Former Rep. Abigail Spanberger is burnishing her bipartisan image in the Virginia governor’s race by touting support from a pair of her old GOP colleagues on Capitol Hill who loathe President Trump.
Former Republican Reps. Denver Riggleman and Barbara Comstock, both vocal critics of Mr. Trump who endorsed Kamala Harris in 2024, praise Ms. Spanberger in the Democratic nominee’s latest ad, days before early voting starts in Virginia.
“We’re both voting for Abigail Spanberger for governor,” Mr. Riggleman says in the “Republicans” ad. “I saw firsthand that Abigail was one of the most bipartisan Members of Congress.”
Mr. Riggleman, who is no longer a Republican and helped the House select committee investigate the Jan. 6 riot at the U.S. Capitol, said he had his policy differences with Ms. Spanberger but believes that she is a person of integrity.
“My support for Abigail isn’t about party, it’s what’s best for Virginia,” Ms. Comstock says in the ad.
Trailing in the polls, Lt. Gov. Winsome Earle-Sears, the Republican nominee, has challenged the idea that Ms. Spanberger is a pragmatic problem-solver by casting her as being beholden to radical elements of the Democratic Party.
Ms. Earle-Sears has repeatedly criticized Ms.

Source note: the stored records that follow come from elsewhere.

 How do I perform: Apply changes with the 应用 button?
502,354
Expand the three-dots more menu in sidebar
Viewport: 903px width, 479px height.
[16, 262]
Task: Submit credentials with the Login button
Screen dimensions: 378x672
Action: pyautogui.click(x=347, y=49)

Spanberger’s record on transgender issues, including a 2021 vote for a bill that prohibited discrimination based on sex, sexual orientation and gender identity that barred biological males who identify as female from being denied access to shared public facilities, including restrooms, locker rooms and dressing rooms.

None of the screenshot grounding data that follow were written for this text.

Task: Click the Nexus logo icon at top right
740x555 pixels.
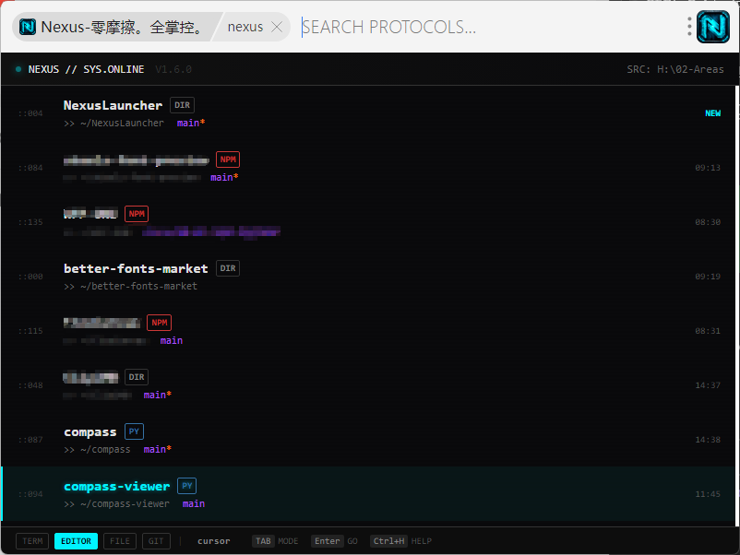Action: pos(712,27)
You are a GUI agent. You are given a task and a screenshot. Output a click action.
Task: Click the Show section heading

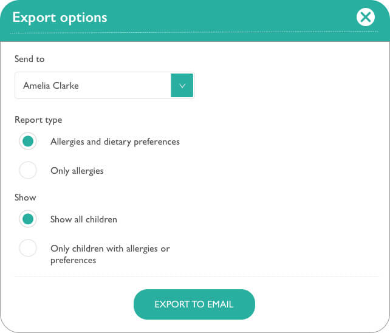tap(25, 197)
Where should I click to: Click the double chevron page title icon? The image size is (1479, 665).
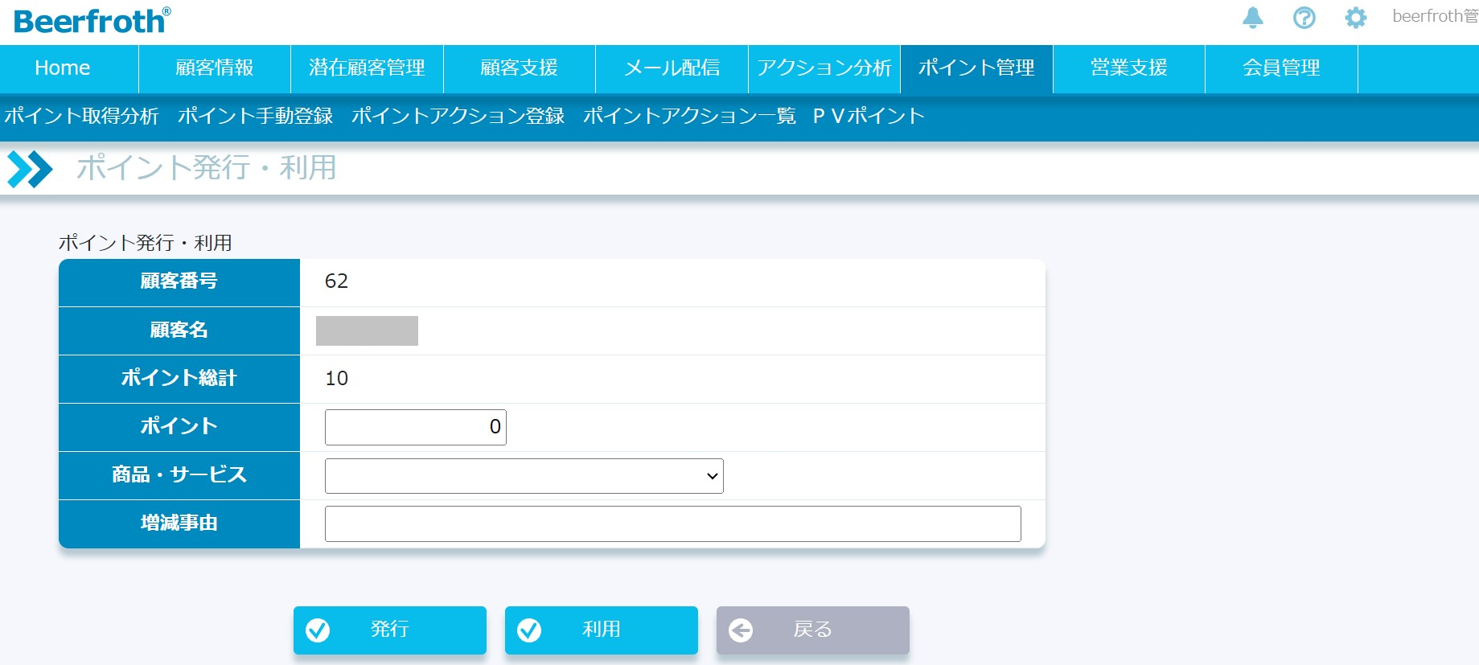coord(29,169)
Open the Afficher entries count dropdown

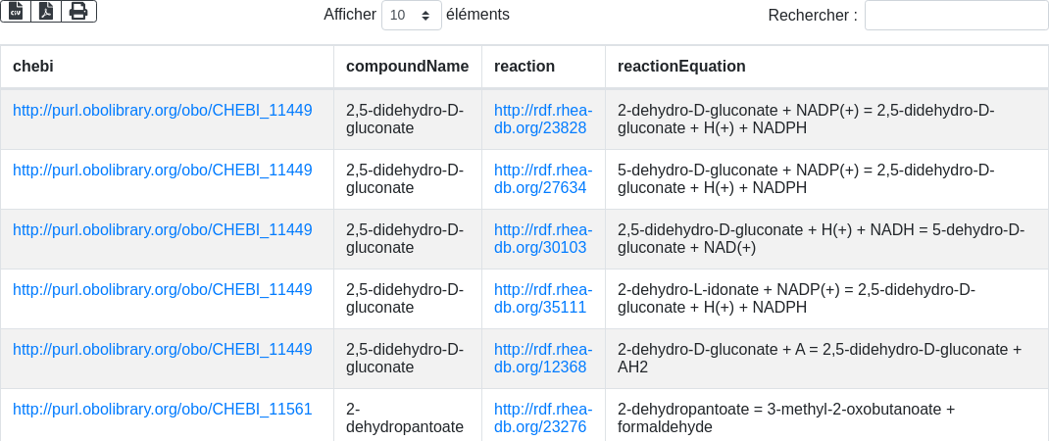(411, 16)
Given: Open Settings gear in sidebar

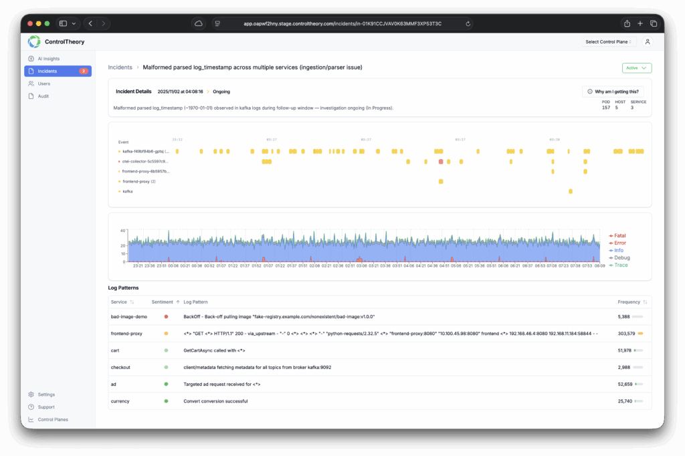Looking at the screenshot, I should pyautogui.click(x=31, y=394).
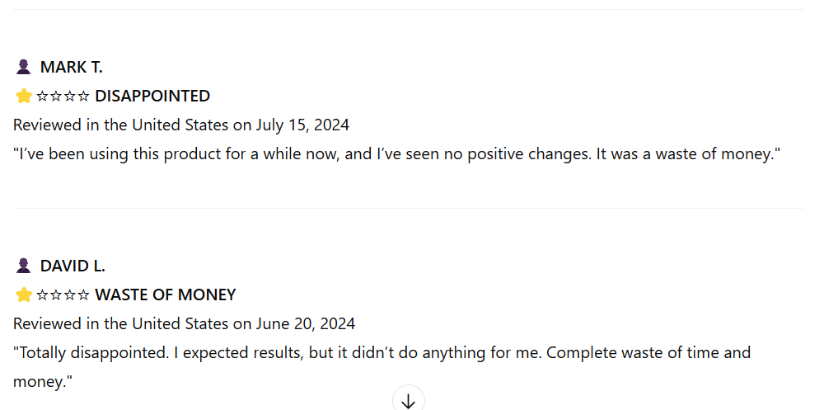Click the WASTE OF MONEY review title
This screenshot has width=824, height=410.
tap(166, 295)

“She voted to allow men in girls’ sports, bathrooms and locker rooms,” a narrator says in an Earle-Sears campaign ad released earlier this month. “And if a child secretly identifies as transgender at school, she says that parents shouldn’t be told.”
While that vote opened Ms. Spanberger up to attacks now, it did not prevent her from being ranked as the fifth-most bipartisan member of the 117th Congress, according to the Lugar Center and the Georgetown University McCourt School of Public Policy. GOP Reps. Lauren Boebert of Colorado and Marjorie Taylor Greene of Georgia placed last in that session of Congress.
In 2023, Ms. Spanberger ranked as the 17th-most bipartisan member among the 436 House lawmakers included in the tally. Reps. Jim Jordan, Ohio Republican, and Alexandria Ocasio-Cortez, New York Democrat, placed last on that list.